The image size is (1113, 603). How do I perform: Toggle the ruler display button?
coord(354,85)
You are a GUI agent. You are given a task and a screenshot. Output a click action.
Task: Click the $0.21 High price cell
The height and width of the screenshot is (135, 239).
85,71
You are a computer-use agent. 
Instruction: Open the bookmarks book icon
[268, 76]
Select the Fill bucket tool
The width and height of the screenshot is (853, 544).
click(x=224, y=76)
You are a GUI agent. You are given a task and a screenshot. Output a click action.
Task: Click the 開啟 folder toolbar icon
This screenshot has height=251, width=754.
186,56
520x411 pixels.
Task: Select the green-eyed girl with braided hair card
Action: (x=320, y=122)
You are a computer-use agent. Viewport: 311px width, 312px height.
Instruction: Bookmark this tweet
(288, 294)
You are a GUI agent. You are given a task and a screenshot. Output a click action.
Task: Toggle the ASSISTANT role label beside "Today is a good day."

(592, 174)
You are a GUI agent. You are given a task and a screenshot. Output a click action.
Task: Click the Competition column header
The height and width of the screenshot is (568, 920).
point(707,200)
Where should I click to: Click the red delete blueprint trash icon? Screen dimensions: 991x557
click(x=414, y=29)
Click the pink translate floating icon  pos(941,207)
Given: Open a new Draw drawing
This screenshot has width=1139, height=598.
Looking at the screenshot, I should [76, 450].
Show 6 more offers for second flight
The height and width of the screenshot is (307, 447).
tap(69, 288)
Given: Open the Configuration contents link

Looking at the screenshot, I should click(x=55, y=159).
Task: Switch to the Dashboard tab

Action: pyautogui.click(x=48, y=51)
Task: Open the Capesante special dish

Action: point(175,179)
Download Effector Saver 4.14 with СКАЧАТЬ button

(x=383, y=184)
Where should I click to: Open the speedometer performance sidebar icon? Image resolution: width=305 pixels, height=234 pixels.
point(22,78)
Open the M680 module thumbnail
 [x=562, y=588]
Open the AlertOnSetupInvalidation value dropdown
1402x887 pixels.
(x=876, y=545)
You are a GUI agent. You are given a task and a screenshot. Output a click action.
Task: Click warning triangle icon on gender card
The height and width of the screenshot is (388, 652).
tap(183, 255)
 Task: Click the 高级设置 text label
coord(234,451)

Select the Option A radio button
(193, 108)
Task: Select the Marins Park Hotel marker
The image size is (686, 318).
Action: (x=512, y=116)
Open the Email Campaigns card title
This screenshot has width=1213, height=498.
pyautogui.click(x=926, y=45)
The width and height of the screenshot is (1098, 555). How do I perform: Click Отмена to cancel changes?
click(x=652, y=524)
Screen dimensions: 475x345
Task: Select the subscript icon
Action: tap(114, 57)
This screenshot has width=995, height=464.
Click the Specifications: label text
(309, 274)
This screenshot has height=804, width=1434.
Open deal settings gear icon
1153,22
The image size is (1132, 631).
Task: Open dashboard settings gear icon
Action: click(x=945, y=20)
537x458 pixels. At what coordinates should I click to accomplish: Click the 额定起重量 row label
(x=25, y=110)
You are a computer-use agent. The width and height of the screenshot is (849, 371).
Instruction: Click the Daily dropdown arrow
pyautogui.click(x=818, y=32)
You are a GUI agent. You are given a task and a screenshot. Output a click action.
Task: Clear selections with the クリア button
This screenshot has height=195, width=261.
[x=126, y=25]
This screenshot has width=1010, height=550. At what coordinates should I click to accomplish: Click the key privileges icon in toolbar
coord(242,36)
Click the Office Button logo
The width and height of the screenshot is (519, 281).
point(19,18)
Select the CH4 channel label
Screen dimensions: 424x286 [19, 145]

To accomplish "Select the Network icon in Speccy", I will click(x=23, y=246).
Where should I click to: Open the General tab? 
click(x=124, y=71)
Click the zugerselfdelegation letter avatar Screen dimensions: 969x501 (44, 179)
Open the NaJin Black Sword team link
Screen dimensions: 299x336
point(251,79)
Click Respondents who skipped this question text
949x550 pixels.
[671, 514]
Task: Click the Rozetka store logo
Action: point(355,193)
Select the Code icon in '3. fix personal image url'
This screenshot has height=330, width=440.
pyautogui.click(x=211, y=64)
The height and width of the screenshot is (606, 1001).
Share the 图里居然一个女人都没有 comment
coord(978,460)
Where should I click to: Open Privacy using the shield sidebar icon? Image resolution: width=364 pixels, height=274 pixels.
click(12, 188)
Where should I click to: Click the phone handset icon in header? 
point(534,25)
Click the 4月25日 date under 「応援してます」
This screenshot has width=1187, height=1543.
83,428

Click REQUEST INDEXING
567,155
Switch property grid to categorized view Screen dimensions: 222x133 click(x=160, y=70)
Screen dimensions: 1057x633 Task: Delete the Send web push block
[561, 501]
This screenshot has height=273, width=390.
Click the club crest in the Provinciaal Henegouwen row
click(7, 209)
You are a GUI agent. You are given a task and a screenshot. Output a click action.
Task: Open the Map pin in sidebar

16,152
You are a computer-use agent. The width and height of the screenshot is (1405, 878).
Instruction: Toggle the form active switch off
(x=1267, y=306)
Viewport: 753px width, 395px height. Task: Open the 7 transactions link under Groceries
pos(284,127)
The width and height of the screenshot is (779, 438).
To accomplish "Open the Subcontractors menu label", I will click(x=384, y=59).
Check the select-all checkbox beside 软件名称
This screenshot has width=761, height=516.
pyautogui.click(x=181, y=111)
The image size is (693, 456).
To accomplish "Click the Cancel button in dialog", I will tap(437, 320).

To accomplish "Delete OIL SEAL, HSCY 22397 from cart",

* * * *

__Task to carry out__.
Please give back, exactly as it stands above, the stretch from the line with "Task: Switch to the Dashboard tab" through the line with "Task: Select the Marins Park Hotel marker", and no line outside it.

__Task output__.
Task: Switch to the Dashboard tab

Action: pyautogui.click(x=48, y=51)
Task: Open the Capesante special dish

Action: point(175,179)
Download Effector Saver 4.14 with СКАЧАТЬ button

(x=383, y=184)
Where should I click to: Open the speedometer performance sidebar icon? Image resolution: width=305 pixels, height=234 pixels.
point(22,78)
Open the M680 module thumbnail
 [x=562, y=588]
Open the AlertOnSetupInvalidation value dropdown
1402x887 pixels.
(x=876, y=545)
You are a GUI agent. You are given a task and a screenshot. Output a click action.
Task: Click warning triangle icon on gender card
The height and width of the screenshot is (388, 652).
tap(183, 255)
 Task: Click the 高级设置 text label
coord(234,451)

Select the Option A radio button
(193, 108)
Task: Select the Marins Park Hotel marker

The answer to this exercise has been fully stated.